> [Document extract]
One word that’s been frequently brought up during the coronavirus pandemic is “uncertainty.”
According to John Hopkins University, the virus has globally infected more than 1 million people and caused more than 54,000 deaths.
It’s unclear how long it will take the virus to run its course, but local medical officials said they believe the situation will peak in the Manhattan area in late April or early May.
However, not only is the coronavirus taking its toll on peoples’ physical health, it’s also impacting mental health as they deal with new restrictions throughout their lives.
More than 10 million Americans filed for unemployment last month, and events or places people normally would frequent for leisure have been canceled or closed indefinitely in the name of social distancing. State and local orders to stay home to slow and stop the spread of the virus have people confined for the most part, except to handle essential errands or go to work.
A recent poll by the Kaiser Family Foundation, a nonprofit organization focused on healthcare issues, showed 45% of adults reported the pandemic has caused worry or stress and affected their mental health. Nineteen percent said it’s had a “major impact.”
The Centers for Disease Control and Prevention reported those who may respond more strongly to the stress of a crisis include older people and people with chronic diseases who are at higher risk for COVID-19; children and teens; first responders and health care providers; and people who have mental health conditions including problems with substance use.
Cristine Glendening, a licensed clinical therapist with K-State’s Counseling Services, says the pandemic has induced an increased sense of anxiety in many people as they adjust to a new normal.
“What surrounds a lot of what people are struggling with is loss related to the pandemic,” Glendening said. “(It could be) feeling like they’re losing their sense of autonomy by having to stay home, lost wages, or just these future anticipatory losses like loss of graduation, being able to move and start a new job, weddings that were planned in the near future, loss of friends because maybe (students) had to move back home, things like that.”
Glendening said one of the most important things for people to remember is that just because they can’t physically see friends and family, it doesn’t mean they can’t remain connected with them.

> [Provided data]

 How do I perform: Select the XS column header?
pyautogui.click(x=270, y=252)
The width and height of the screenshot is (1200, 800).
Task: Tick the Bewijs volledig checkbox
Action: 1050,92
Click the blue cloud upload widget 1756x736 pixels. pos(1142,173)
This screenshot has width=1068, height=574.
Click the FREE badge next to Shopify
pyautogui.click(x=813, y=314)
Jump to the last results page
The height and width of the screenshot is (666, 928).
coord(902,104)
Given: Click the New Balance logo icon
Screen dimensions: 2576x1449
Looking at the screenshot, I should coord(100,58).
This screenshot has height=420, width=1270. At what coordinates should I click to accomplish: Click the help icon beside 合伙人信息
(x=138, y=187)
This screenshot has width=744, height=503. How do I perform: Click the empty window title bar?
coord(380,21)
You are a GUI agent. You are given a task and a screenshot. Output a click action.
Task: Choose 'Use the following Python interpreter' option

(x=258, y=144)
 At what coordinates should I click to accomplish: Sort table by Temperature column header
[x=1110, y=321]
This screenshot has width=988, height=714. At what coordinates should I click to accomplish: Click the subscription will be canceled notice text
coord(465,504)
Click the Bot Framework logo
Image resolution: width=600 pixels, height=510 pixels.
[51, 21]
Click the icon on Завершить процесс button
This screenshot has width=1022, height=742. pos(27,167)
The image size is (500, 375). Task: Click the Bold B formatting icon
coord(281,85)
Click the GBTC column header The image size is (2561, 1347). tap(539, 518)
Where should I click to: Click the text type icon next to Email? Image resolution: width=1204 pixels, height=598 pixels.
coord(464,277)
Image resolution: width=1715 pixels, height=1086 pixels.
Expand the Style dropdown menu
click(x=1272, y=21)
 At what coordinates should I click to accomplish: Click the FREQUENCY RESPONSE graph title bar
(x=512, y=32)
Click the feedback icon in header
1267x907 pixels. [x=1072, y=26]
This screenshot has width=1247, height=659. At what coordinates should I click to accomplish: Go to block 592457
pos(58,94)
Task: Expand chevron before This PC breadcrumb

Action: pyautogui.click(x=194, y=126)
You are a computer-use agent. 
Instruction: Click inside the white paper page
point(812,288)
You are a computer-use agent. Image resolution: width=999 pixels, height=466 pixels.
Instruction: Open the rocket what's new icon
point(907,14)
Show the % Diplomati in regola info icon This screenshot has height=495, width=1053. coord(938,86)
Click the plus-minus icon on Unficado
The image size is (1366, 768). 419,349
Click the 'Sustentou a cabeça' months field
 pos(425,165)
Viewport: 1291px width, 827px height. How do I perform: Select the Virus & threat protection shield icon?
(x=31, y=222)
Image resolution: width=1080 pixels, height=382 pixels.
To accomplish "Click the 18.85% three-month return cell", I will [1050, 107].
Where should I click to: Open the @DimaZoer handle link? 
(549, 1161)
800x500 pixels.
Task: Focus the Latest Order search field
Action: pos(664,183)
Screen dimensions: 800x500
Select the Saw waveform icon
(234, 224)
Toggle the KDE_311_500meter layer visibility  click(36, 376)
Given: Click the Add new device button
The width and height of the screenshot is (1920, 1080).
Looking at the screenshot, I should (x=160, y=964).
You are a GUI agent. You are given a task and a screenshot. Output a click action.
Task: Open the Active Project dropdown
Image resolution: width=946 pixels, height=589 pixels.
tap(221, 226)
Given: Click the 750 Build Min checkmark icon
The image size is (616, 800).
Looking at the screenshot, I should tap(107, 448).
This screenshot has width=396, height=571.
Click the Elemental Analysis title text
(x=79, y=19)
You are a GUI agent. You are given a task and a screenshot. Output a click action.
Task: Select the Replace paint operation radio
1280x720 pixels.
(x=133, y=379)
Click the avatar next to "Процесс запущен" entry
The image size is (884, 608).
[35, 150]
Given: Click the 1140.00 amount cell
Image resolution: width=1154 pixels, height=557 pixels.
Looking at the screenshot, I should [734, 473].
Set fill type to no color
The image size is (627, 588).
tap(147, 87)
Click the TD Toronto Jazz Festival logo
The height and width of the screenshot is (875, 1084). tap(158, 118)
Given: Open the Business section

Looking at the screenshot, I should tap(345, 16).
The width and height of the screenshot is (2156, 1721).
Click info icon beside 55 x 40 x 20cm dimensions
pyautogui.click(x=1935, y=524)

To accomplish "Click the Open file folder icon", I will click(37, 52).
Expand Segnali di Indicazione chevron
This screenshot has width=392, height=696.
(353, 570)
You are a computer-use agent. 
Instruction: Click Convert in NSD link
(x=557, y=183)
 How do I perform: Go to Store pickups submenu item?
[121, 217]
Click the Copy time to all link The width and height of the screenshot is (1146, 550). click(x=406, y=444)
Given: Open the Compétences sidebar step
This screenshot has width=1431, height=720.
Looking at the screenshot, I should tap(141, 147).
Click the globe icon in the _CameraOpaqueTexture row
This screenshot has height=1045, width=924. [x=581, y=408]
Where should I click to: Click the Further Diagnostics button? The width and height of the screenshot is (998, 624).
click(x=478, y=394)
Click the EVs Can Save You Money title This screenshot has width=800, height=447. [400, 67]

> [Exercise objective]
Answer these questions using the coronavirus article:
1. What share of adults in the Kaiser Family Foundation poll said the pandemic caused worry or stress and affected their mental health?
2. When do local medical officials believe the situation will peak in the Manhattan area?
3. In what role and where does Cristine Glendening work?
The entries are separate material and have no connection to the coronavirus article.

> [The completed task]
1. 45%
2. Late April or early May
3. She is a licensed clinical therapist with K-State's Counseling Services.